No nos queda otra que aprender o acostumbrarse a echar de menos a la gente que nos queda lejos y a los que no podemos tener cerca; echar de menos las cosas que hace unos meses hacíamos como parte de la rutina sin darnos siquiera cuenta y que ahora nos resultan extraordinarias, prohibidas, salvajes o simplemente imprudencias; como quedar con los amigos, salir a la calle sin mascarilla y respirar tranquilo, besar en un saludo o un cariño a conocidos o para conocerse, abrazarse al ver o al despedir al que se quiere.

Han ido pasando las estaciones y el virus no se ha bajado en ninguna parada obligando a vaciar los vagones sociales más concurridos, llenándolo todo de vacío.

En las oficinas, las aulas, los bares, las calles, los cines y los teatros resuena el eco del último tumulto como un fantasma cansado de sí mismo. Ya no hay colas esperando nada bueno, el último que llega a cualquiera coge turno esperando realmente ser el último y al rato llega otro que se para lejos y quiere lo mismo: que avance la fila más rápido de lo que crece.

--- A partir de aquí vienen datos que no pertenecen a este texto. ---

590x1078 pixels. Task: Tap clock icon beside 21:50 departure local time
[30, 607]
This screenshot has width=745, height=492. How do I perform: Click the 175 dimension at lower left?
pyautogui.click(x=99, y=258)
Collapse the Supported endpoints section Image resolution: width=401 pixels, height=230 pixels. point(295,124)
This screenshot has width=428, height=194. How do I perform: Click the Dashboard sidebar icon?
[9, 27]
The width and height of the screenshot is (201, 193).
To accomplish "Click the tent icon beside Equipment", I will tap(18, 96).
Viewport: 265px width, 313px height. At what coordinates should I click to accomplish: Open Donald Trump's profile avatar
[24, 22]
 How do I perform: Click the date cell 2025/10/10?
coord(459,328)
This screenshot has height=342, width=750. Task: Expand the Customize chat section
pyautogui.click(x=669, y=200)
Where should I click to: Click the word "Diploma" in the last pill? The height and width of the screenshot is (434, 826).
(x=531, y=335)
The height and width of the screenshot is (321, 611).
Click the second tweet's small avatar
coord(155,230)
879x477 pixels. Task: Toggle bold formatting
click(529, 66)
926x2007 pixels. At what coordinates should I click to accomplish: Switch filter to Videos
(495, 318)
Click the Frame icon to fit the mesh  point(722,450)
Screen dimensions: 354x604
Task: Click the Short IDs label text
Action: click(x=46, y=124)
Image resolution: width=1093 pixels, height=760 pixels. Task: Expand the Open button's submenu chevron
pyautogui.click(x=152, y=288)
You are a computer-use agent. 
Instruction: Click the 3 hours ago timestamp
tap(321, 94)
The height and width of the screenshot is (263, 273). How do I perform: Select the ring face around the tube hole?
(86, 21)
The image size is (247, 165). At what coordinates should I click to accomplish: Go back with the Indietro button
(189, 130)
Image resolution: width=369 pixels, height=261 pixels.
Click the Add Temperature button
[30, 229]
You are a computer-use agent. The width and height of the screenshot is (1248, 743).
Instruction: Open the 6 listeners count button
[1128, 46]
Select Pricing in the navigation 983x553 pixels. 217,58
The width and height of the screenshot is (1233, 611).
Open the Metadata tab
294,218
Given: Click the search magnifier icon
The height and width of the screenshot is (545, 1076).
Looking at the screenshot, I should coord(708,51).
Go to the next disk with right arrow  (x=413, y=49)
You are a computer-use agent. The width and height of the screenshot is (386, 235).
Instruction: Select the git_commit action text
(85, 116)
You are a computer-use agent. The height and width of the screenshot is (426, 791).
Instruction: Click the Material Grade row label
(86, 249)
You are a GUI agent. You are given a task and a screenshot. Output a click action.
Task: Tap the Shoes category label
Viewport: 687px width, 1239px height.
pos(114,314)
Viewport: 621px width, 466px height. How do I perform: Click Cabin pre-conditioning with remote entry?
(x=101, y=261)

No nos queda más remedio que seguir echando de menos hacer planes y que nos sorprendan, asumir que la realidad se ha reducido al corto plazo, a qué pasará mañana y a que pase pronto hasta que mañana sea de verdad el día siguiente, es el día en que todo de verdad cambie y vuelva a ser como antes y nos traiga de nuevo la locura de vivir sin medirlo todo, sin pensar a cada rato lo que nos falta, sin fingir que no pasa nada o sin sumirse en todo lo que pasa.

Por echar de menos echaremos de menos hasta la lógica que tanto brilla por su ausencia en estos días grises de otoño en discursos, medidas, críticas y debates electorales y televisivos.